DATA PROVIDED:
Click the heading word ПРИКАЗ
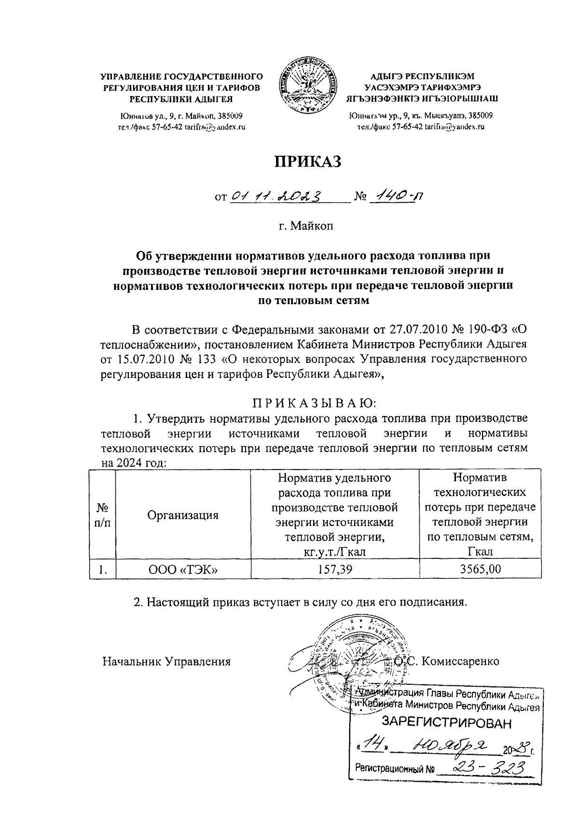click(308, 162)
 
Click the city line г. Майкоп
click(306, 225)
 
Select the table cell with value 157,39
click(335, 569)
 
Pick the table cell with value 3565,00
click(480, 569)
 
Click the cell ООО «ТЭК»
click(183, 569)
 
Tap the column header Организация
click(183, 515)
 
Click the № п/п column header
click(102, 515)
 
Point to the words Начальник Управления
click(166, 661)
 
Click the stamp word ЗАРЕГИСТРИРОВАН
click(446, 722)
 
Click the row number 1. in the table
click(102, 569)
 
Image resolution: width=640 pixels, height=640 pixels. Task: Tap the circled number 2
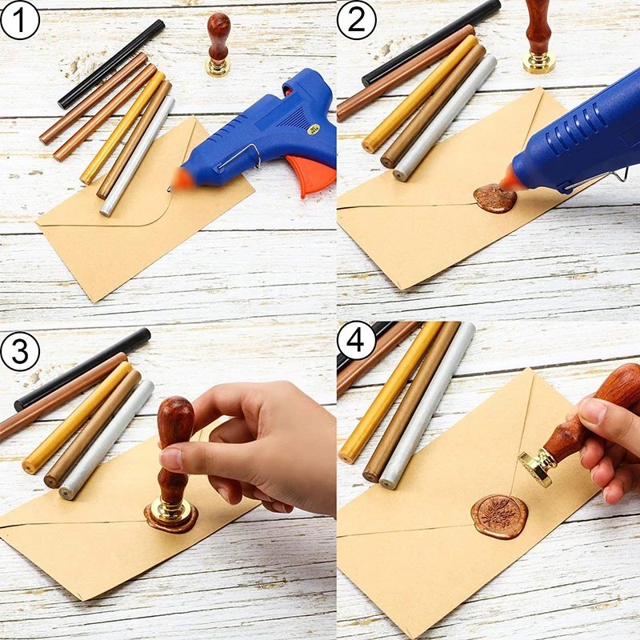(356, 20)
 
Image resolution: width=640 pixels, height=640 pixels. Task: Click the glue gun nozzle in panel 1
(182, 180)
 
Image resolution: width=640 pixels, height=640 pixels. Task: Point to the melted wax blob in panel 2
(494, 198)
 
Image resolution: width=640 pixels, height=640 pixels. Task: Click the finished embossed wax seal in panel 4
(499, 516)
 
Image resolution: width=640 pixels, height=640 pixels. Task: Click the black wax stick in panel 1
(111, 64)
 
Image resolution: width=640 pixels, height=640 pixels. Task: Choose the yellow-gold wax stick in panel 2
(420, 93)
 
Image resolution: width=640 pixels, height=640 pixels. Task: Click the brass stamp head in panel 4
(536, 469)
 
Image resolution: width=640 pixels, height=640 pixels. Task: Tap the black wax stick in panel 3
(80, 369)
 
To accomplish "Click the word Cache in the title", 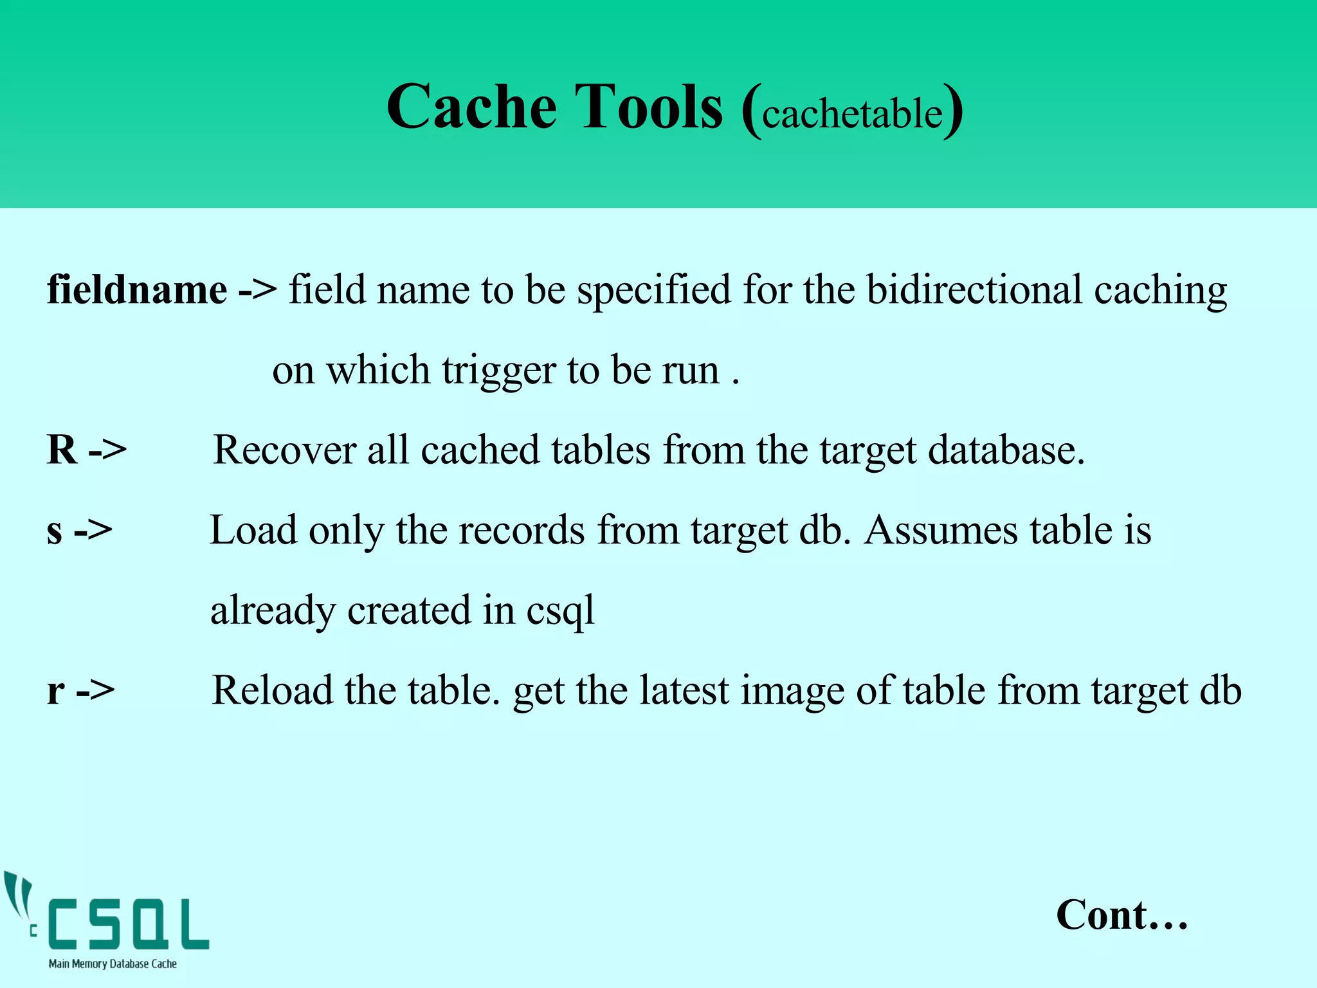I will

GIVEN PROBLEM:
Gather every line of the listing above that contains the word "Point". Only matches with the same capitalization count.

ANSWER TO THIS PROBLEM:
Point to the words Начальник Управления
Image resolution: width=640 pixels, height=640 pixels. Task: Point to the melted wax blob in panel 2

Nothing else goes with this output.